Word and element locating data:
+ + +
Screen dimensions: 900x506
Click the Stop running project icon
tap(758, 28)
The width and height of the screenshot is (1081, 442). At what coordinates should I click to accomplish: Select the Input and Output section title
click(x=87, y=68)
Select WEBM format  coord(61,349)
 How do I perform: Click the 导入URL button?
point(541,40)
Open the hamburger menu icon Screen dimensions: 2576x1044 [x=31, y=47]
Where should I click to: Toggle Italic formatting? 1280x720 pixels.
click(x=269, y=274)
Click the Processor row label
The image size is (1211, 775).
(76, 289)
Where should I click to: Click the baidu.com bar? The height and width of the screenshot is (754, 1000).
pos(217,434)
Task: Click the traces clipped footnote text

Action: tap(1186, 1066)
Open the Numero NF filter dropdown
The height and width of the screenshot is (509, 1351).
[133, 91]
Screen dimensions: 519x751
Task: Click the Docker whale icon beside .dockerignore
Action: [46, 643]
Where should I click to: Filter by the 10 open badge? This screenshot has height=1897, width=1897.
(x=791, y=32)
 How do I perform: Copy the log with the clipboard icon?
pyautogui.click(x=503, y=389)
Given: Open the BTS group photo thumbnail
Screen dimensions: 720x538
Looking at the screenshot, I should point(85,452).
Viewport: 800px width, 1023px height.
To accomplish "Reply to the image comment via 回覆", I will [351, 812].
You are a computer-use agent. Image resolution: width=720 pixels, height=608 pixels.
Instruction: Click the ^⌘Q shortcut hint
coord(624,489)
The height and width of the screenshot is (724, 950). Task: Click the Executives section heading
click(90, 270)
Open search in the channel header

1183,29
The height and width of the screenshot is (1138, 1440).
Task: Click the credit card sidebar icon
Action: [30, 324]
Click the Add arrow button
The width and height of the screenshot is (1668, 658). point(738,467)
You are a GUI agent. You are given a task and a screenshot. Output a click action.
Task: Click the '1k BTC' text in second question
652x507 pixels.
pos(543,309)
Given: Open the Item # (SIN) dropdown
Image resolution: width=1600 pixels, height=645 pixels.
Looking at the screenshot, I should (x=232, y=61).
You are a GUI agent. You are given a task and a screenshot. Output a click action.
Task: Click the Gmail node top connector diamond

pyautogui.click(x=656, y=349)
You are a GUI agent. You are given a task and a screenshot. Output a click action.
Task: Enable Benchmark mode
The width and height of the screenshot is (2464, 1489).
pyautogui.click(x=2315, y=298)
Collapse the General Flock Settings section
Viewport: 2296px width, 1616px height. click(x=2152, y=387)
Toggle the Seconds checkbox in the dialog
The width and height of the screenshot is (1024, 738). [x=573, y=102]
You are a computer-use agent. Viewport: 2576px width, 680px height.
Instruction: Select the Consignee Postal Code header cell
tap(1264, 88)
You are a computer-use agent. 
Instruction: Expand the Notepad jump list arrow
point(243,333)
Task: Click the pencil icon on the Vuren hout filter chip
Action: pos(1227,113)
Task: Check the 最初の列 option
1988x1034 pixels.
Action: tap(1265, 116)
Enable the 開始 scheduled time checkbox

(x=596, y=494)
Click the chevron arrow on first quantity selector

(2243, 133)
+ + +
Exercise requirements | Repeat all of the rows above word for word.

Written response |
Screen dimensions: 900x506
Click the Stop running project icon
tap(758, 28)
The width and height of the screenshot is (1081, 442). At what coordinates should I click to accomplish: Select the Input and Output section title
click(x=87, y=68)
Select WEBM format  coord(61,349)
 How do I perform: Click the 导入URL button?
point(541,40)
Open the hamburger menu icon Screen dimensions: 2576x1044 [x=31, y=47]
Where should I click to: Toggle Italic formatting? 1280x720 pixels.
click(x=269, y=274)
Click the Processor row label
The image size is (1211, 775).
(76, 289)
Where should I click to: Click the baidu.com bar? The height and width of the screenshot is (754, 1000).
pos(217,434)
Task: Click the traces clipped footnote text

Action: tap(1186, 1066)
Open the Numero NF filter dropdown
The height and width of the screenshot is (509, 1351).
[133, 91]
Screen dimensions: 519x751
Task: Click the Docker whale icon beside .dockerignore
Action: [46, 643]
Where should I click to: Filter by the 10 open badge? This screenshot has height=1897, width=1897.
(x=791, y=32)
 How do I perform: Copy the log with the clipboard icon?
pyautogui.click(x=503, y=389)
Given: Open the BTS group photo thumbnail
Screen dimensions: 720x538
Looking at the screenshot, I should point(85,452).
Viewport: 800px width, 1023px height.
To accomplish "Reply to the image comment via 回覆", I will [351, 812].
You are a computer-use agent. Image resolution: width=720 pixels, height=608 pixels.
Instruction: Click the ^⌘Q shortcut hint
coord(624,489)
The height and width of the screenshot is (724, 950). Task: Click the Executives section heading
click(90, 270)
Open search in the channel header

1183,29
The height and width of the screenshot is (1138, 1440).
Task: Click the credit card sidebar icon
Action: [30, 324]
Click the Add arrow button
The width and height of the screenshot is (1668, 658). point(738,467)
You are a GUI agent. You are given a task and a screenshot. Output a click action.
Task: Click the '1k BTC' text in second question
652x507 pixels.
pos(543,309)
Given: Open the Item # (SIN) dropdown
Image resolution: width=1600 pixels, height=645 pixels.
Looking at the screenshot, I should (x=232, y=61).
You are a GUI agent. You are given a task and a screenshot. Output a click action.
Task: Click the Gmail node top connector diamond

pyautogui.click(x=656, y=349)
You are a GUI agent. You are given a task and a screenshot. Output a click action.
Task: Enable Benchmark mode
The width and height of the screenshot is (2464, 1489).
pyautogui.click(x=2315, y=298)
Collapse the General Flock Settings section
Viewport: 2296px width, 1616px height. click(x=2152, y=387)
Toggle the Seconds checkbox in the dialog
The width and height of the screenshot is (1024, 738). [x=573, y=102]
You are a computer-use agent. Viewport: 2576px width, 680px height.
Instruction: Select the Consignee Postal Code header cell
tap(1264, 88)
You are a computer-use agent. 
Instruction: Expand the Notepad jump list arrow
point(243,333)
Task: Click the pencil icon on the Vuren hout filter chip
Action: pos(1227,113)
Task: Check the 最初の列 option
1988x1034 pixels.
Action: tap(1265, 116)
Enable the 開始 scheduled time checkbox

(x=596, y=494)
Click the chevron arrow on first quantity selector

(2243, 133)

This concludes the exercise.